Your answer should be the exact lines of the data below from the one containing "Сухая кожа тела народные" through the one containing "Как можно излечить"; please include nothing else.

==*==

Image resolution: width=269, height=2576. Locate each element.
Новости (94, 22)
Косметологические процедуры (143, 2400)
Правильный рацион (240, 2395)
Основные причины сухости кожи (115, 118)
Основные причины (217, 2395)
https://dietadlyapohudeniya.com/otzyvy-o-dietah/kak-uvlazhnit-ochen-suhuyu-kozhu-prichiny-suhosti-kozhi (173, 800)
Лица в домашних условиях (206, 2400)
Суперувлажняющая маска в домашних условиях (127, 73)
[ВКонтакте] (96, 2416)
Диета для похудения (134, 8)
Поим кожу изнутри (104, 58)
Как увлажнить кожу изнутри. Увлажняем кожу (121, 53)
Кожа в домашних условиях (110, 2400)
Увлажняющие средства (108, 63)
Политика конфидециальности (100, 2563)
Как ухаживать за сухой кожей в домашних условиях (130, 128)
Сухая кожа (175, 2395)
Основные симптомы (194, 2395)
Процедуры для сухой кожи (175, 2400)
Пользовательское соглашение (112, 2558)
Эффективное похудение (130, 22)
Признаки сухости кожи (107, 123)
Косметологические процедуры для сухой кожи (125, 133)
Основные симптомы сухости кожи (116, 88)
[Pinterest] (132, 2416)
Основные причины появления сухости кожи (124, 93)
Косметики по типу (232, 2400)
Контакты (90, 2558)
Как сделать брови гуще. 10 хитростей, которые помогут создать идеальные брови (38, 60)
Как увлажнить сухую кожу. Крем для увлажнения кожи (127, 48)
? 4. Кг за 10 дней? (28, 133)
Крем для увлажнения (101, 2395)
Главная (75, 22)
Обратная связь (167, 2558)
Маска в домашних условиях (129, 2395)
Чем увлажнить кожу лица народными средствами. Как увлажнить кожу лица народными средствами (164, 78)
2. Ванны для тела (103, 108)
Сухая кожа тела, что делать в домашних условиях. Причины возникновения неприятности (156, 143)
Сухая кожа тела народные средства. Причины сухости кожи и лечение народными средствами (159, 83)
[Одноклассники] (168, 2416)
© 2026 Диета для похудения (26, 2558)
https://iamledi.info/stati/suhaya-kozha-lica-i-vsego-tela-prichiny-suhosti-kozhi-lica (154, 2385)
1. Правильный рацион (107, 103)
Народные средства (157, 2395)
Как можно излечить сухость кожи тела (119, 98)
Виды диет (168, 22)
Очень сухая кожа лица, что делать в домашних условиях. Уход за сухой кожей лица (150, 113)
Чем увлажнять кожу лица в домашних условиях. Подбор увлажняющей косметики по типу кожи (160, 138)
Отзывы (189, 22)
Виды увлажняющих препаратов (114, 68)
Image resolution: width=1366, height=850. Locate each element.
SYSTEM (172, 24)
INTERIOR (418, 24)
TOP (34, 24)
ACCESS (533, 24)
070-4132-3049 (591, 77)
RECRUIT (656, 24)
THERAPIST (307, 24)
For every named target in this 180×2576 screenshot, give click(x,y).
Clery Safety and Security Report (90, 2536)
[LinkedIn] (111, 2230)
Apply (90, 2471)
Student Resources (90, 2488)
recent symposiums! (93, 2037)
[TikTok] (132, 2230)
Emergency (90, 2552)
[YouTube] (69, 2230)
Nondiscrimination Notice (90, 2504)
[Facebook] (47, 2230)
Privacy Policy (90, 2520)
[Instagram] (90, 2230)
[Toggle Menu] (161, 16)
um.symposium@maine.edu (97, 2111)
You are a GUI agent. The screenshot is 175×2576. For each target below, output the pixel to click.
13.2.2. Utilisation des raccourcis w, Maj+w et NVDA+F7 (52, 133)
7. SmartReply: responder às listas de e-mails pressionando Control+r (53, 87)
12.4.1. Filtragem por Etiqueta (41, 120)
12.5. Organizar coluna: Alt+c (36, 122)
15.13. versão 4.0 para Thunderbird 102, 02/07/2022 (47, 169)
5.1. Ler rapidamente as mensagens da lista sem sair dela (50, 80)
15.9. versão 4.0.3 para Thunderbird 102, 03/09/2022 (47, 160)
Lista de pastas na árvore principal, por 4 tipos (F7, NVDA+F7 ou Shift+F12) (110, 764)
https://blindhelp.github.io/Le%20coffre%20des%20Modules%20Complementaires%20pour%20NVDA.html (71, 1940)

==*==

Answer space ▸
Сухая кожа тела народные средства. Причины сухости кожи и лечение народными средствами (159, 83)
[Одноклассники] (168, 2416)
© 2026 Диета для похудения (26, 2558)
https://iamledi.info/stati/suhaya-kozha-lica-i-vsego-tela-prichiny-suhosti-kozhi-lica (154, 2385)
1. Правильный рацион (107, 103)
Народные средства (157, 2395)
Как можно излечить сухость кожи тела (119, 98)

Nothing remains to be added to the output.